**Extracted material:**
============

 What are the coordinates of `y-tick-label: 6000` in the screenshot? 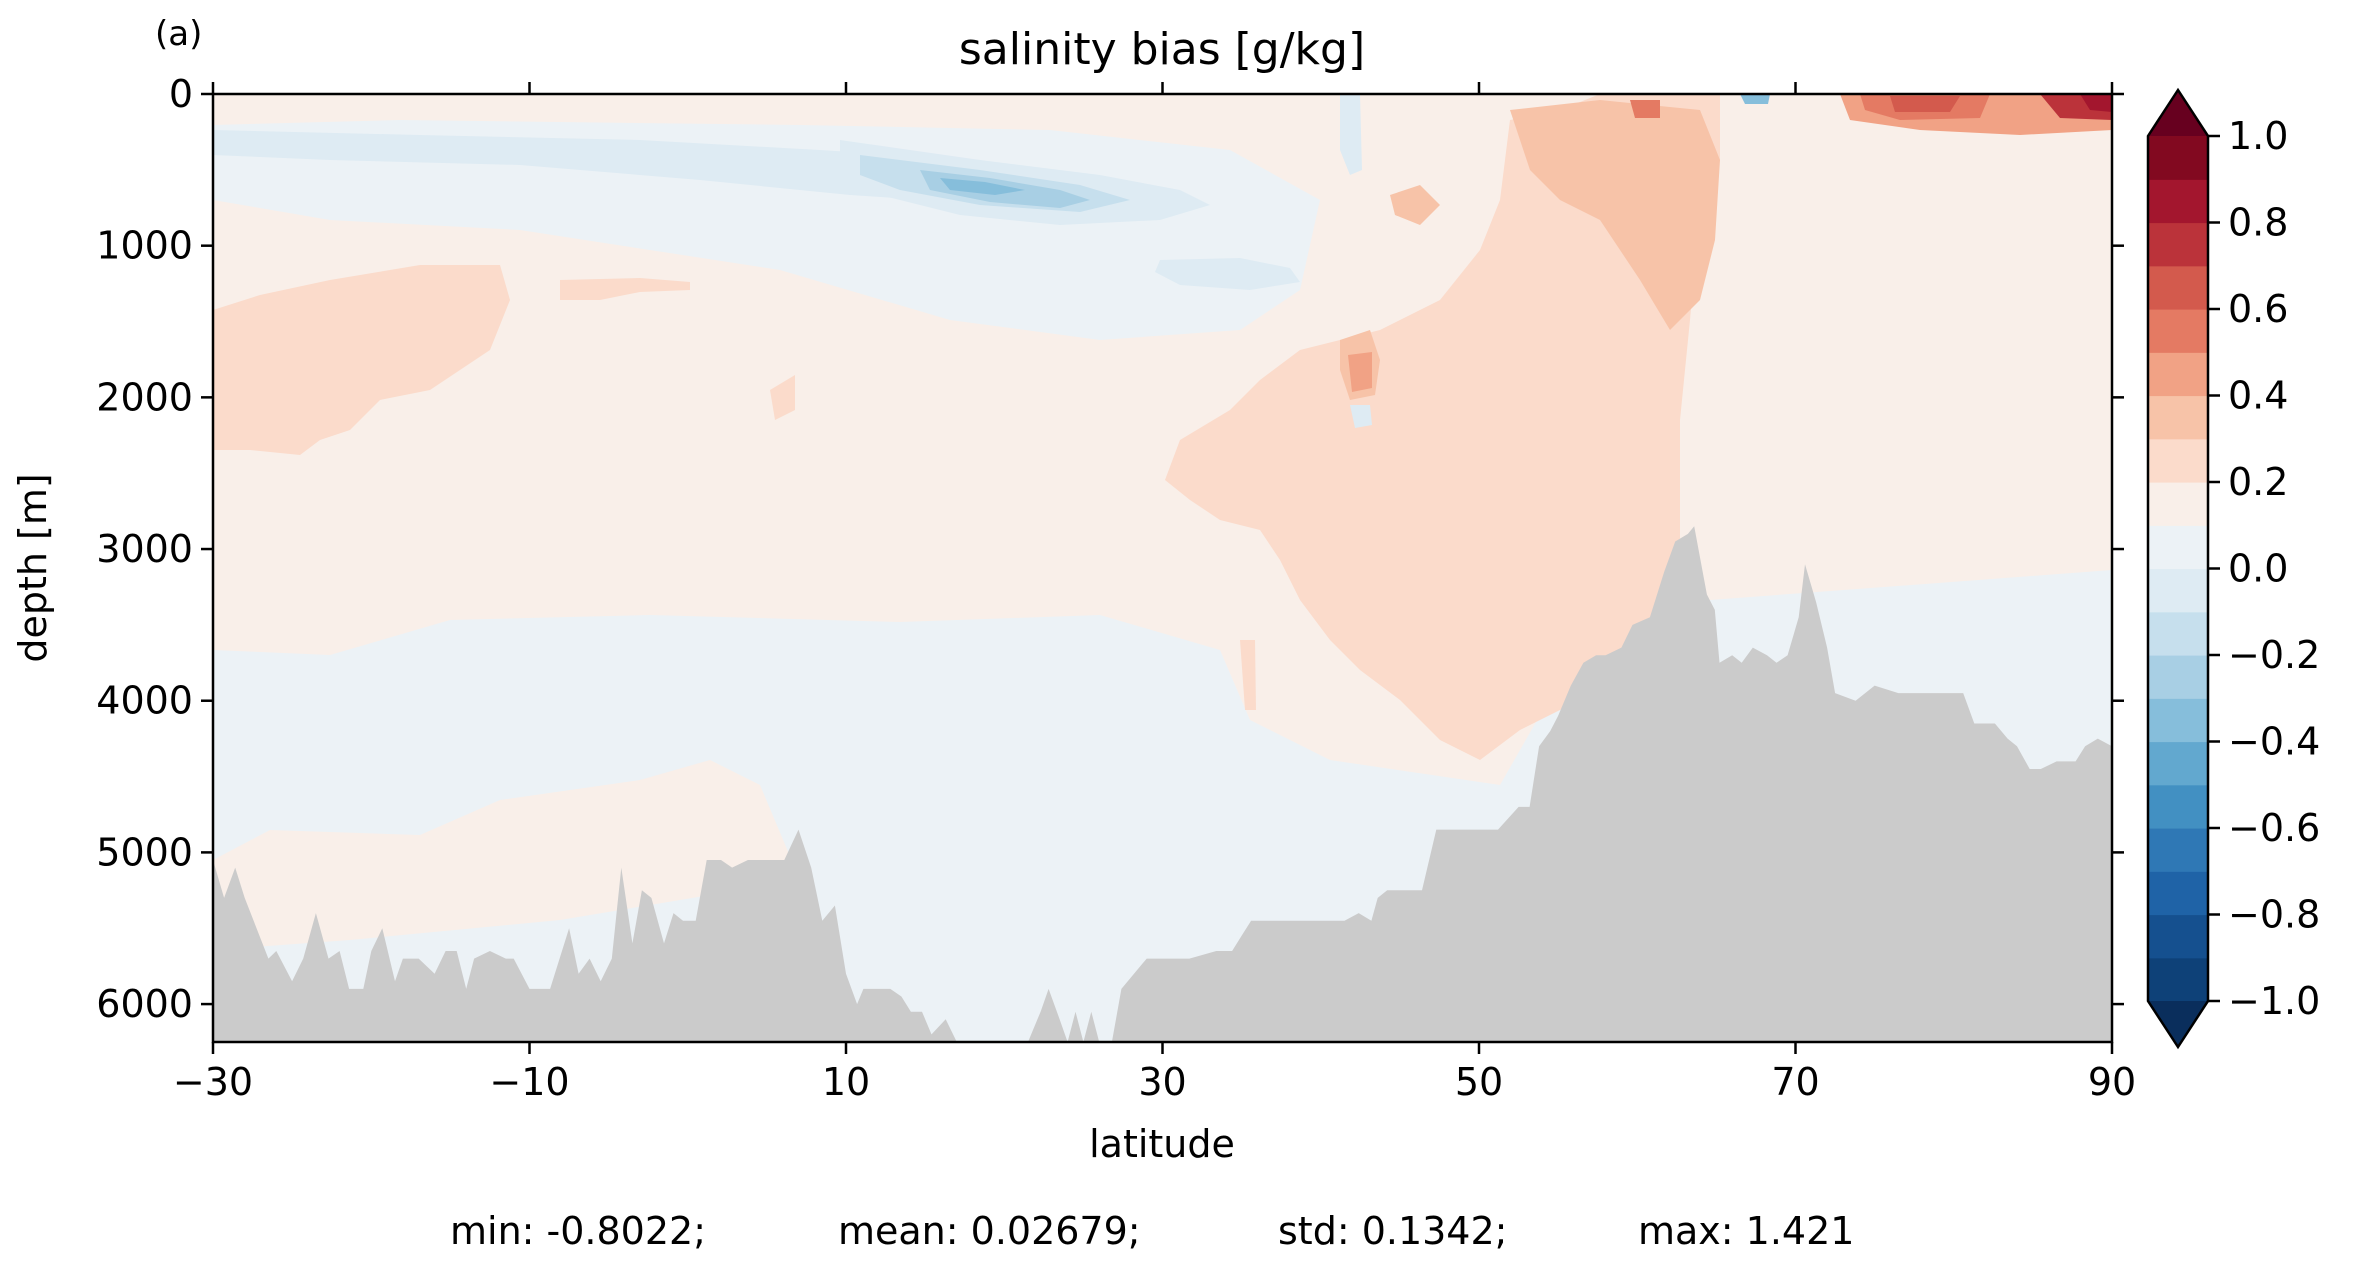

============

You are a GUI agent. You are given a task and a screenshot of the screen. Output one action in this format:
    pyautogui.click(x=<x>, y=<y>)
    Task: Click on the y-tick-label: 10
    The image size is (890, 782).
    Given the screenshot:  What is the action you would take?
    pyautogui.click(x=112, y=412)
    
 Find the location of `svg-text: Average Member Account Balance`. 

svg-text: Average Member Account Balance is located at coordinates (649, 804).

============

**Task objective:** Write out the rows above verbatim, from the line containing "Find the location" through the line containing "svg-text: Average Member Account Balance is".

**Result:**
 Find the location of `svg-text: Average Member Account Balance`. 

svg-text: Average Member Account Balance is located at coordinates (649, 804).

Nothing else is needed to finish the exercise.